**Things to do**
a: Can you print the debuginfod patch text between "diff --git a/config/ChangeLog" and "Update for 0.185.", inclusive?
b: Which files do the "diff --git" lines in the debuginfod patch text name?

— start Selected text —

Looks great. The still reachable blocks are from the libcurl global
initialization and not an issue.

Pushed your rearranged version to master.

Thanks,

Mark
  

Patch

diff --git a/config/ChangeLog b/config/ChangeLog
index 2cdcfa72..70a1e923 100644
--- a/config/ChangeLog
+++ b/config/ChangeLog
@@ -1,3 +1,7 @@ 
+2021-07-06  Alice Zhang  <alizhang@redhat.com>
+
+        * debuginfod.sysconfig: Introduce default retry limit.
+
 2021-05-10  Mark Wielaard  <mark@klomp.org>
 
 	* elfutils.spec.in: Update for 0.185.
diff --git a/config/debuginfod.sysconfig b/config/debuginfod.sysconfig
index 44603874..890a1a25 100644
--- a/config/debuginfod.sysconfig
+++ b/config/debuginfod.sysconfig
@@ -11,4 +11,5 @@  DEBUGINFOD_PATHS="-t43200 -F -R /usr/lib/debug /usr/bin /usr/libexec /usr/sbin /
 # upstream debuginfods
 #DEBUGINFOD_URLS="http://secondhost:8002 http://thirdhost:8002"
 #DEBUGINFOD_TIMEOUT="5"
+#DEBUGINFOD_RETRY_LIMIT="2"
 #DEBUGINFOD_CACHE_DIR=""
diff --git a/debuginfod/ChangeLog b/debuginfod/ChangeLog
index 21407dc2..f0673410 100644
--- a/debuginfod/ChangeLog
+++ b/debuginfod/ChangeLog
@@ -1,3 +1,10 @@ 
+2021-07-06  Alice Zhang  <alizhang@redhat.com>
+
+        PR27531
+	* debuginfod-client.c (debuginfod_query_server): Retry failed queries
+	if error code is not ENOENT.
+	* debuginfod.h.in: Introduce DEBUGINFOD_RETRY_LIMIT_ENV_VAR.

— end Selected text —
— start Data excerpt —

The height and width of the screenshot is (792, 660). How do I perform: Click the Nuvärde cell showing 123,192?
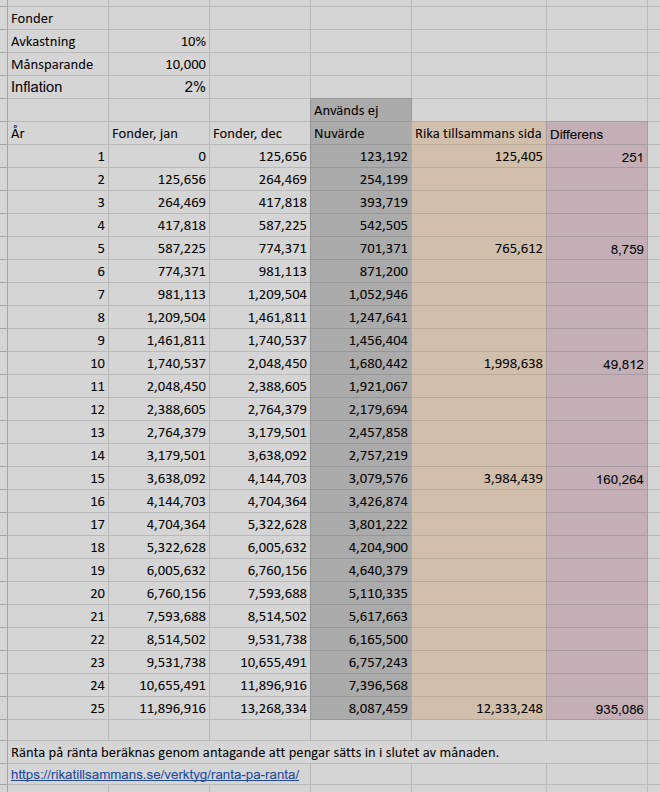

— end Data excerpt —

**Answer list**
a:
diff --git a/config/ChangeLog b/config/ChangeLog
index 2cdcfa72..70a1e923 100644
--- a/config/ChangeLog
+++ b/config/ChangeLog
@@ -1,3 +1,7 @@ 
+2021-07-06  Alice Zhang  <alizhang@redhat.com>
+
+        * debuginfod.sysconfig: Introduce default retry limit.
+
 2021-05-10  Mark Wielaard  <mark@klomp.org>
 
 	* elfutils.spec.in: Update for 0.185.

b:
config/ChangeLog
config/debuginfod.sysconfig
debuginfod/ChangeLog